Unfortunately I was meaning better as in a more thorough clean.

As I don’t know the technical details I wonder if you could perhaps explain what this is going to mean for V6 users running Vista ? Are they going to be less secure after a pass with Eraser than an XP user is now ?

Is there really nothing that can be done to improve the MFT cleaning process ?

Also if V6 is used on XP will V6 be able to employ a lower access than it does with Vista ? I guess this question is can V6 differentiate between XP and Vista and change how it cleans the MFT or will it just be the same for both ?


Thank you.
:)
 
Overwriter said:
Unfortunately I was meaning better as in a more thorough clean.

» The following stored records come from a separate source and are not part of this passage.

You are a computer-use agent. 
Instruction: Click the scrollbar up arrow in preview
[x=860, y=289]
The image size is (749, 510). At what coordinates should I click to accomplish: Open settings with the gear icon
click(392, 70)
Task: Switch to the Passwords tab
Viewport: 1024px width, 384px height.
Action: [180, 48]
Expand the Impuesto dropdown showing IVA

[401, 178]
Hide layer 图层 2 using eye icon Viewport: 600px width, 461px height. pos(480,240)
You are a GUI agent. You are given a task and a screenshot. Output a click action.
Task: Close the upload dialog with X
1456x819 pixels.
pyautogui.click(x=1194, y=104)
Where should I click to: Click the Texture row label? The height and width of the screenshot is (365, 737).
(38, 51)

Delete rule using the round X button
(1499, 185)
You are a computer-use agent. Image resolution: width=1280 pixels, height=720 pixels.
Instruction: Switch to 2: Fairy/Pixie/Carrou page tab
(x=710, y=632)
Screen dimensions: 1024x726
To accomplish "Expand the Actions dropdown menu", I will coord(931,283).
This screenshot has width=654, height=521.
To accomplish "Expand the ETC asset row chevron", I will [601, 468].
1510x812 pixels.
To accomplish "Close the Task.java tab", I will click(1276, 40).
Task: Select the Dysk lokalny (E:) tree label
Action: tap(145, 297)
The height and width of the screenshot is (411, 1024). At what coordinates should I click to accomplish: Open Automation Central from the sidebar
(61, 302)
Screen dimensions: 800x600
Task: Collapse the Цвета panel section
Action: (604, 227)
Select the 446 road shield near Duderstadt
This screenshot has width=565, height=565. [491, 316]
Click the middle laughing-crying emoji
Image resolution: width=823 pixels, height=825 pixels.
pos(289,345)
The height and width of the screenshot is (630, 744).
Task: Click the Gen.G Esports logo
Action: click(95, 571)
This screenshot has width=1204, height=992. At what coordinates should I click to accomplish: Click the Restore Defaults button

As I don’t know the technical details I wonder if you could perhaps explain what this is going to mean for V6 users running Vista ? Are they going to be less secure after a pass with Eraser than an XP user is now ?
Not if they let their erasure pass run to completion. If they run their erasures to completion the algorithm will be the same as that in v5. FAT32 users however will lose their FAT old entries erase.

Even so, in v5 these erasures were not directly writing to the MFT or FAT for NTFS and FAT32 respectively. They'd simply make files to try to expand the MFT in NTFS and thus hoping the new files will overwrite old entries. There's no guarantee this will work - and there never has been. Windows is not documented internally and such things do not come with a guarantee of success.

I haven't really understood the FAT32 code though.

Overwriter said:
Is there really nothing that can be done to improve the MFT cleaning process ?
No, Windows is Windows. Use Linux if you're really THAT paranoid. Either that or someone could send me research on how to do it. Preferably through documented (read: Microsoft-sanctioned) methods. I do not like using undocumented functions (like in v5) because when service packs and new versions are released these undocumented methods break, just like how v5 now is not as usable in terms of functionality under Vista as it was with NT4.

Overwriter said:
Also if V6 is used on XP will V6 be able to employ a lower access than it does with Vista ? I guess this question is can V6 differentiate between XP and Vista and change how it cleans the MFT or will it just be the same for both ?
Same for both - read my undocumented bit above.

Sorry if this is disappointing, but pragmatism has to persist (on my part). I can't just port all the code now from v5 to v6 without caring if it may break in the future. Also with the introduction of 64 bit computers these undocumented methods becomes all the more risky.

Joel
 
No, Windows is Windows
:lol:

I do not like using undocumented functions (like in v5) because when service packs and new versions are released these undocumented methods break,

OK, very wise.

Sorry if this is disappointing, but pragmatism has to persist (on my part). I can't just port all the code now from v5 to v6 without caring if it may break in the future. Also with the introduction of 64 bit computers these undocumented methods becomes all the more risky.

Thank you for taking the time to explain everything. I have a feeling that the way you are approaching writing V6 means that it is going to be very professional, well written and stable software.

Thank you.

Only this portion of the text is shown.